Ah okay. So the key benefit here is the nesting based on the D
column.
This is interesting, but I'm not sure its conceptually similar enough to be the same function as unstack
. But I will be interested to see an API emerge.
So the key benefit here is the nesting based on the D column.
yes - and the ability to:
- have more than one values column
- potentially transform this column
And all these three features are something that users ask about.
But what I want to avoid is:
- doing sub-aggregations (like the gray columns in the table from excel)
- the nesting of D column should be flattened and expressed as a column name
Finally if more than one values column is passed we need to decide how they are shown (Excel shows them as additional columns, but I am not sure it is the best approach if we do not support multil-level column index)
For me this functionality is mostly for transforming data....
It is indeed just aggregation and transposing in some sense. And aggregation and the proposed df_transpose() can handle it already, but it would not be displayed properly and it would lack some subtle features.
I guess this is very interesting feature (and already the main computation parts are available inside DataFrames.jl
) to include in DataFrames.jl
rather than ask people to install another package.
I think people use pivots for more than just displaying...
I can't think of any other scenario? may you give some examples.
- doing sub-aggregations (like the gray columns in the table from excel)
Those bold numbers are also part of this.
My draft idea is:
The tabulation of data is nothing more than using combine
and transpose
(perhaps multiple calls to these functions). However, displaying these computations in a table (it is why I think pivot
is not the right word - maybe it is good for EXCEL!) is the key idea.
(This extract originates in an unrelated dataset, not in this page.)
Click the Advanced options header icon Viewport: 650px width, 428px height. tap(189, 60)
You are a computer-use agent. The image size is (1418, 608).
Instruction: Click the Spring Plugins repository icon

Conceptually user selects which categories go to row and which go to columns, e.g.
A | B | ||||
---|---|---|---|---|---|
I | K | I | K | ||
P | X | ||||
Y | |||||
Q | X | ||||
Y |
I was thinking about this issue and come to the conclusion that the good API for all we need here is as follows (the arg/kwarg order/naming can be changed, but I want to pass a general idea).....
probably this proposal can handle the above scenario, however, the following scenarios don't fit in it
A | B | |||||
---|---|---|---|---|---|---|
I | K | I | K | |||
P | X | mean | ||||
X | var | |||||
Y | mean | |||||
Y | var | |||||
Q | X | mean | ||||
X | var | |||||
Y | mean | |||||
Y | var |
A | B | ||||||||
---|---|---|---|---|---|---|---|---|---|
I | K | I | K | K | |||||
sum | percent | sum | percent | sum | percent | sum | percent | ||
P | X1 | ||||||||
X2 | |||||||||
X3 | |||||||||
Total | |||||||||
Q | X1 | ||||||||
X2 | |||||||||
X3 | |||||||||
Total |
Maybe we need to gather information about the variables first, roughly like, user selects which variables are defining categories, and which variables are going to be used for aggregation and then arranges them in what ever order s/he likes, for example, lets call the names of the variables in our example as V1
, V2
, V3
, and V4
, and we want mean and sum for variable V5
. Then something like
[V1, V2,[sum mean]] ,[V3, V4] creates something like the first output above, and [V1, V2] ,[V3, V4, [sum mean]] creates something like the second one.
[V1, V2] means they nested with the order given, [V1 V2] means they are at the same level. Thus, [V1, V2, [sum mean]] means, sum and mean are at the same level however they are nested in V2 which is nested in V1. Sub-aggregation may have a special names but their place can follow the same rule. Also something like [V1, V2, [V3 V4], [mean sum], V6] is valid.
Closing it as I feel this will not get ported to DataFrames.jl. Feel free to re-open if you think otherwise.